Decided: January 12, 2010

SAXE, J.P., CATTERSON, MOSKOWITZ, DeGRASSE, ABDUS-SALAAM, JJ. Robert Cantor, New York (Ramon A. Pagan of counsel), for appellant. Juan Valdez, appellant pro se. Robert M. Morgenthau, District Attorney, New York (Grace Vee of counsel), for respondent.

Judgment, Supreme Court, New York County (Ruth Pickholz, J.), rendered March 6, 2008, convicting defendant, after a jury trial, of attempted gang assault in the first degree, attempted assault in the first degree and assault in the second degree, and sentencing him to an aggregate term of 7 years, unanimously affirmed.

Defendant challenges the sufficiency of the evidence supporting his conviction of attempted gang assault in the first degree. However, we reject that claim. In particular, there was legally sufficient evidence to establish that two or more other persons actually present aided defendant in his attack on the victim, rather than committing a separate, subsequent assault (see People v. Santos, 14 AD3d 411, 412 [2005], lv denied 4 NY3d 856 [2005] ).

While defendant sufficiently preserved his hearsay argument concerning a police officer's testimony that several passersby told him defendant stabbed the victim (see People v. Rosen, 81 N.Y.2d 237, 245 [1993] ), the argument is unavailing. The trial court providently exercised its discretion in admitting this testimony for the legitimate nonhearsay purpose of completing the narrative and explaining why the officer approached and arrested defendant (People v. Tosca, 98 N.Y.2d 660, 661 [2002] ), particularly since defense counsel's opening statement raised an issue about whether the police had any basis for arresting defendant. Defendant failed to preserve his arguments that the testimony could have been presented in a “less prejudicial manner” and that the court should have provided a limiting instruction, and we decline to review them in the interest of justice.

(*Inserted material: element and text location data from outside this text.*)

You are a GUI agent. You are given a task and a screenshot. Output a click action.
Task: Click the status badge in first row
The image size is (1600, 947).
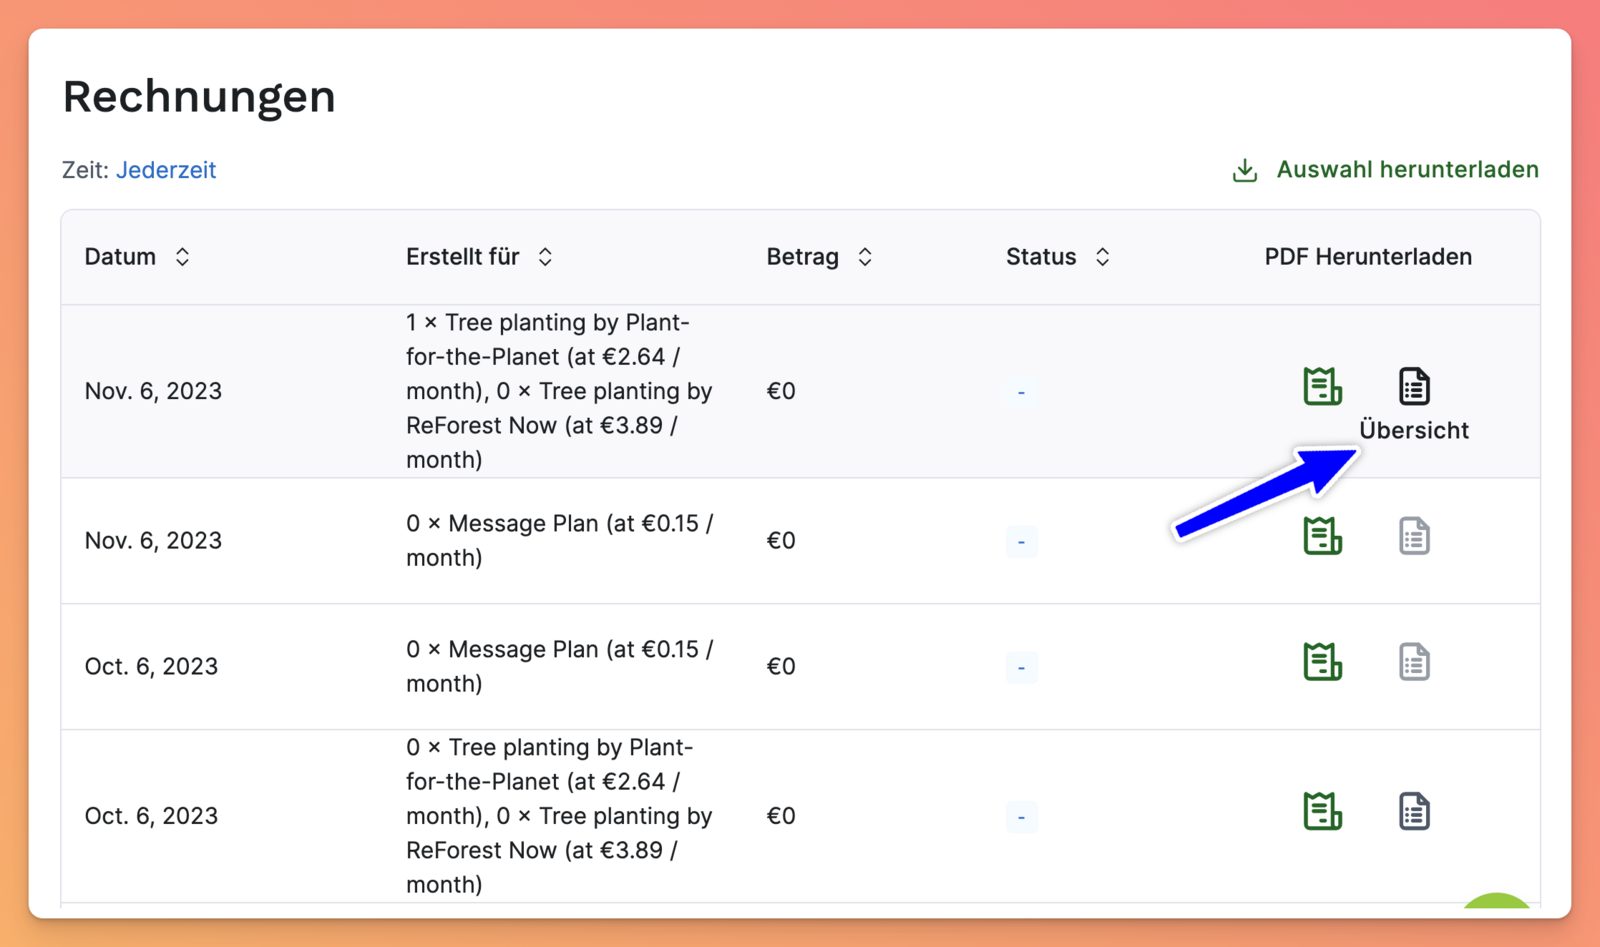point(1021,392)
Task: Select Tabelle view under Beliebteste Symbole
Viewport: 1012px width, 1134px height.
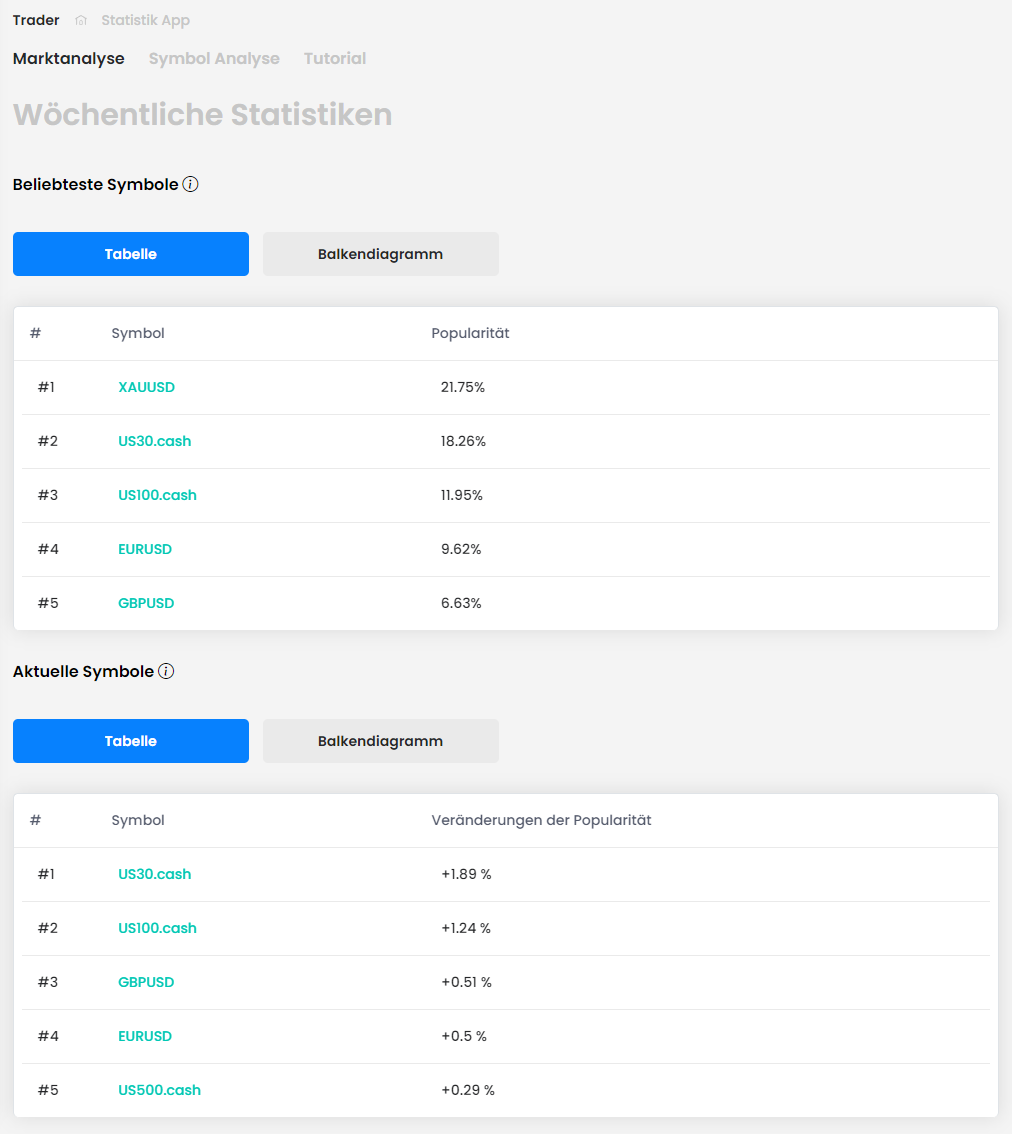Action: coord(131,254)
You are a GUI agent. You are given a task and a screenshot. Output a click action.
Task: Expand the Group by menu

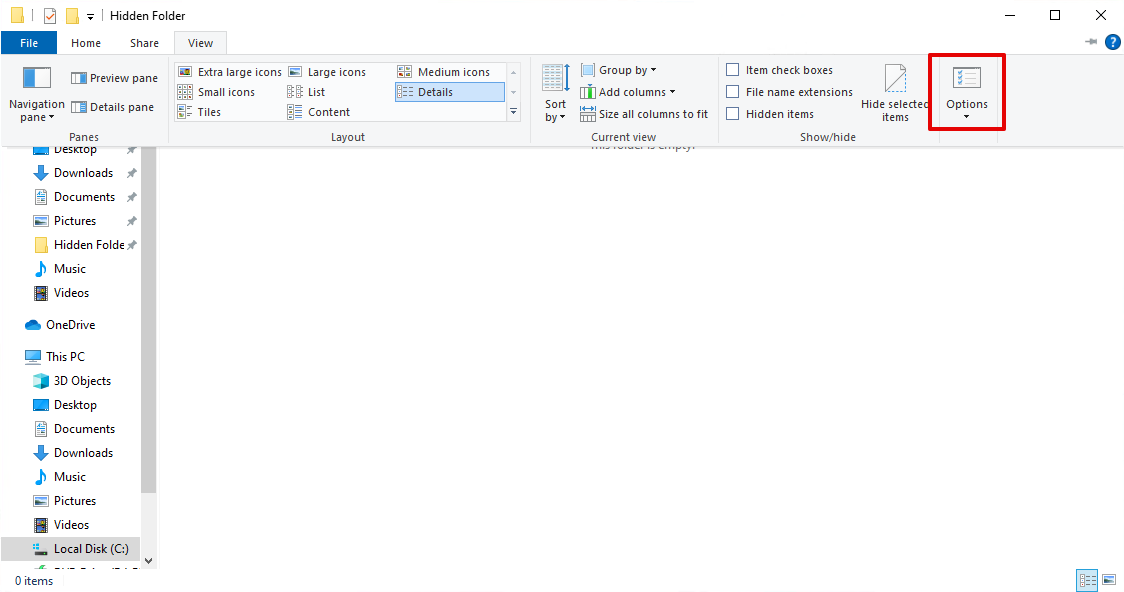click(x=618, y=69)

Defendant's ineffective assistance of counsel claims primarily involve matters outside the record concerning counsel's strategic decisions and are thus unreviewable on direct appeal (see People v.. Rivera, 71 N.Y.2d 705, 709 [1988]; People v. Love, 57 N.Y.2d 998 [1982] ). On the existing record, to the extent it permits review, we find defendant received effective assistance under the state and federal standards (see People v. Benevento, 91 N.Y.2d 708, 714 [1998]; see also Strickland v. Washington, 466 U.S. 668, 691-692 [1984] ). Nothing in the record suggests that trial counsel should have pursued an intoxication defense (see People v. Robetoy, 48 AD3d 881, 882 [2008]; People v. Giannattasio, 235 A.D.2d 548 [1997], lv denied 89 N.Y.2d 1093 [1997] ). Furthermore, since counsel chose an “all or nothing” defense tactic of seeking an acquittal on all charges based upon alleged lack of proof that defendant stabbed the victim, counsel's failure to request a justification charge was not ineffective (see People v. Castano, 236 A.D.2d 215, [1997], lv denied 89 N.Y.2d 1033 [1997] ).

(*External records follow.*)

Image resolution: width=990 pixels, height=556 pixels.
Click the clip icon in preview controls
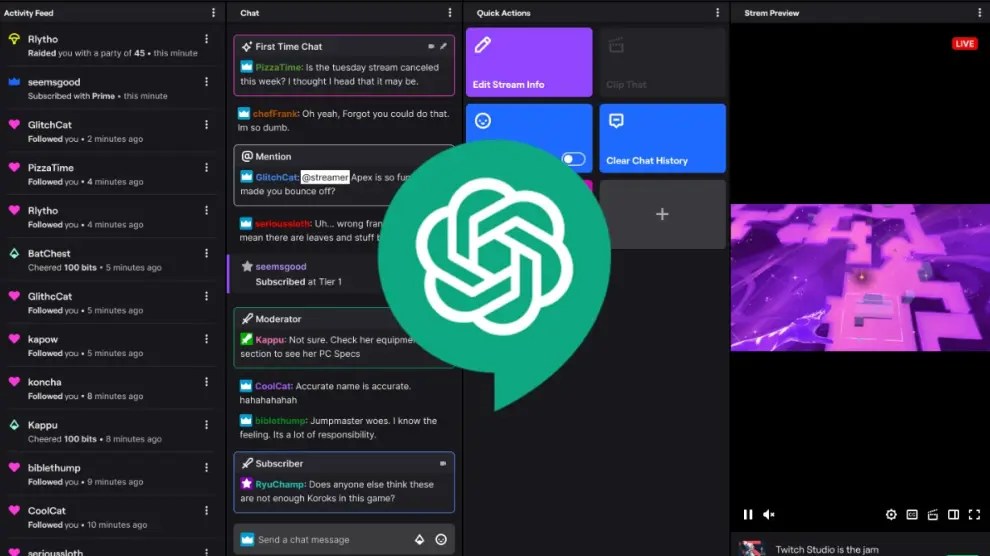tap(933, 515)
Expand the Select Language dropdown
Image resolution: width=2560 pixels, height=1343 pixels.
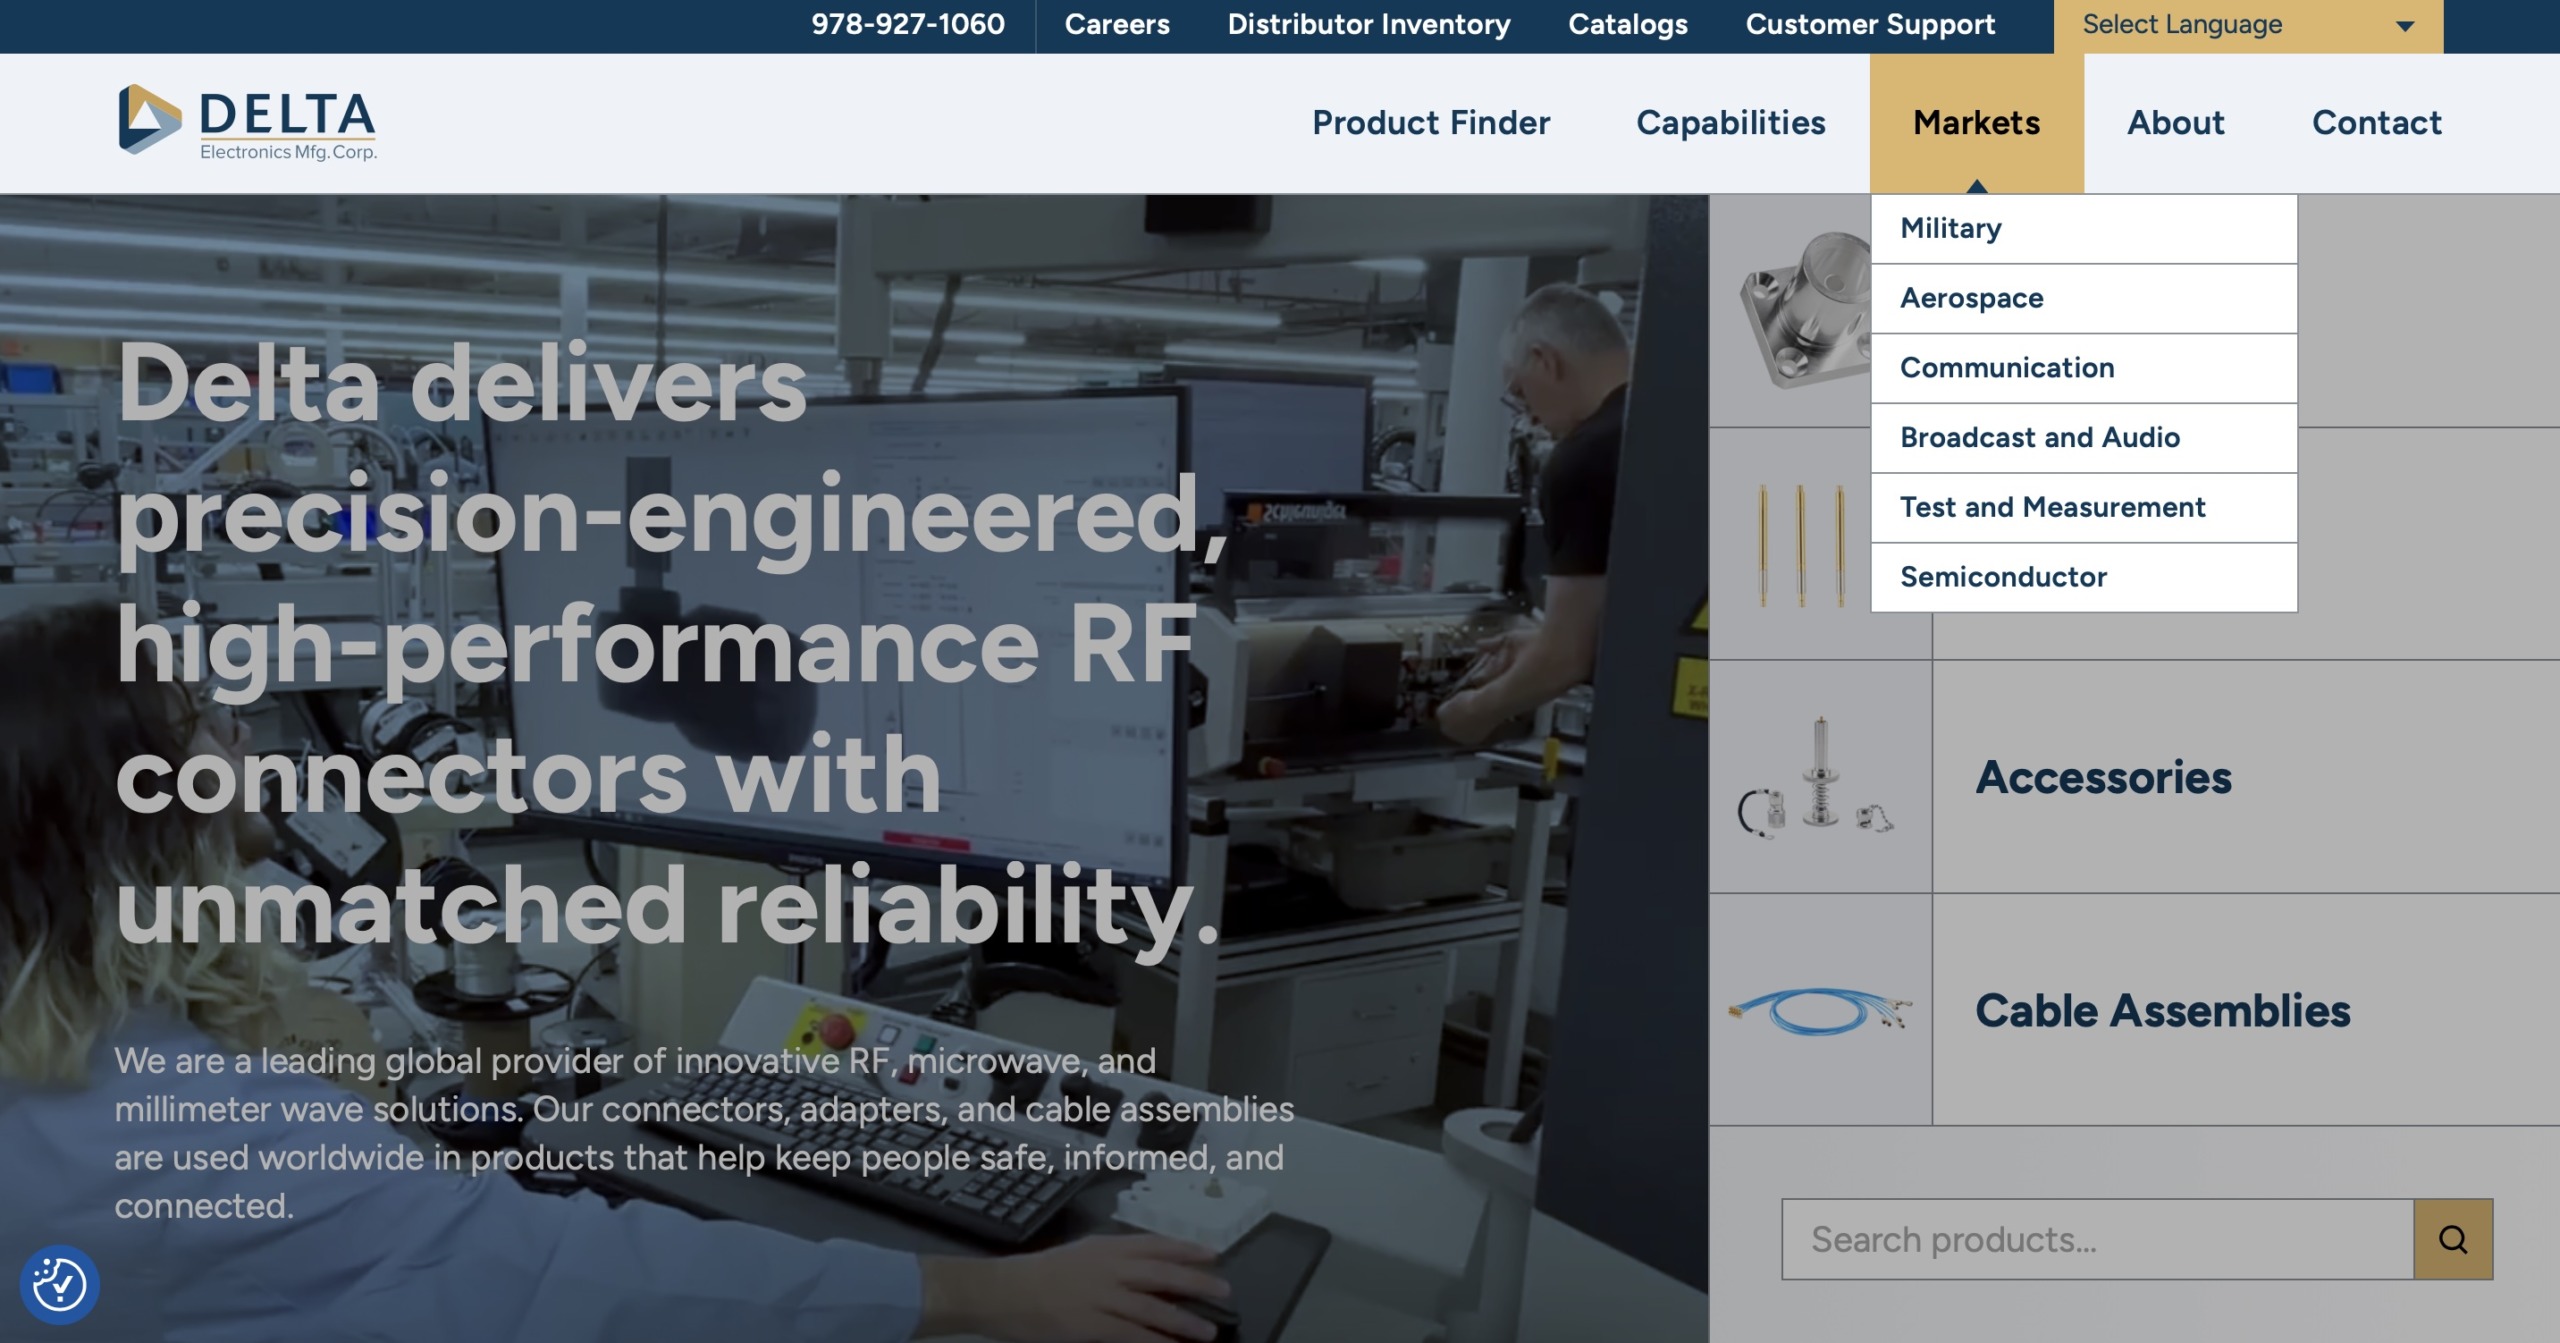[2247, 25]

Defendant's other contentions, including his remaining pro se claims, are unpreserved and we decline to review them in the interest of justice. As an alternative holding, we also reject them on the merits, except we find that it was inappropriate for the prosecutor to suggest on summation that defendant's brother's presence in the courtroom may have been a device to confuse the witnesses. However, this isolated remark was not egregious (compare People v. Alicea, 37 N.Y.2d 601 [1975] ), and we find it to he harmless error (see People v. D'Alessandro, 184 A.D.2d 114, 120 [1992], lv denied 81 N.Y.2d 884 [1993] ).